The lock termios state acts as flags to disable changing the termios state.
E.g., to lock a flag variable such as CRTSCTS, use
stty crtscts on the lock-state device. Speeds and
special characters may be locked by setting the corresponding value in the
lock-state device to any nonzero value.
Correct programs talking to correctly wired external devices work with almost
arbitrary initial states and almost no locking, but other setups may benefit
from changing some of the default initial state and locking the state. In
particular, the initial states for non (POSIX) standard flags should be set to
suit the devices attached and may need to be locked to prevent buggy programs
from changing them. E.g., CRTSCTS should be locked on for devices that support
RTS/CTS handshaking at all times and off for devices that do not support it at
all. CLOCAL should be locked on for devices that do not support carrier.

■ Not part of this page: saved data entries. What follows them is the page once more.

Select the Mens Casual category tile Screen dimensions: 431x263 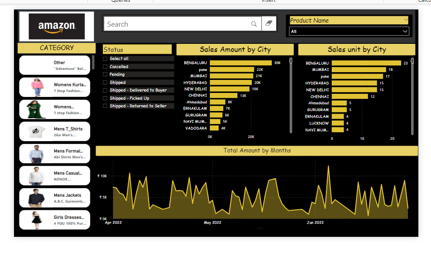pyautogui.click(x=55, y=175)
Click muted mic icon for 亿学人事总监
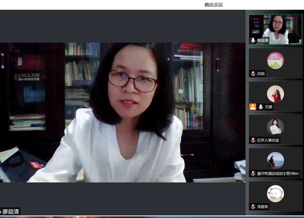Viewport: 304px width, 218px height. (253, 140)
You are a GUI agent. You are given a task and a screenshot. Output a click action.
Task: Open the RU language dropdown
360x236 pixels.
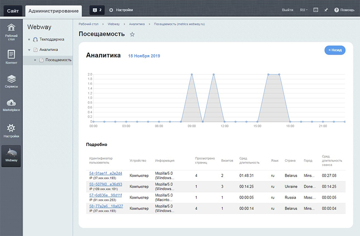[x=303, y=10]
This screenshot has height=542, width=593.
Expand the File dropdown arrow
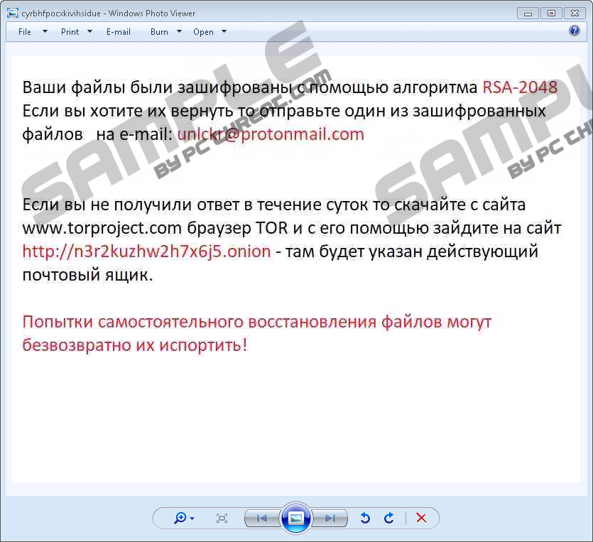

HUPCL
may be locked off if you do not want to hang up for some reason. In general,
very bad things happen if something is locked to the wrong state, and things
should not be locked for devices that support more than one setting. The
CLOCAL flag on callin ports should be locked off for logins to avoid certain
security holes, but this needs to be done by getty if the callin port is used
for anything else.
Kernel Configuration Options¶
The
CY_PCI_FASTINTR option should be used to avoid
suboptimal interrupt handling for PCI Cyclades boards. The PCI BIOS must be
configured with the
cy
interrupt not shared
with any other active device for this option to work. This option is not the
default because it is currently harmful in certain cases where it does not
work.
FILES¶
- /dev/ttyc??
- for callin ports
- /dev/ttyic??
-
- /dev/ttylc??
- corresponding callin initial-state and lock-state devices
- /dev/cuac??
- for callout ports
- /dev/cuaic??
-
- /dev/cualc??
- corresponding callout initial-state and lock-state devices
- /etc/rc.serial
- examples of setting the initial-state and lock-state devices
The first question mark in these device names is short for the card number (a
decimal number between 0 and 65535 inclusive). The second question mark is
short for the port number (a letter in the range [0-9a-v]).
DIAGNOSTICS¶
- cy%d: silo overflow.
- Problem in the interrupt handler.
- cy%d: interrupt-level buffer overflow.
- Problem in the bottom half of the driver.
- cy%d: tty-level buffer overflow.
- Problem in the application. Input has arrived faster than the given module
could process it and some has been lost.
SEE ALSO¶
stty(1),
termios(4),
tty(4),
comcontrol(8),
pstat(8)
HISTORY¶
The
cy
driver is derived from the
sio
driver and the
NetBSD cy
driver
and is currently under development.
BUGS¶
Serial consoles are not implemented.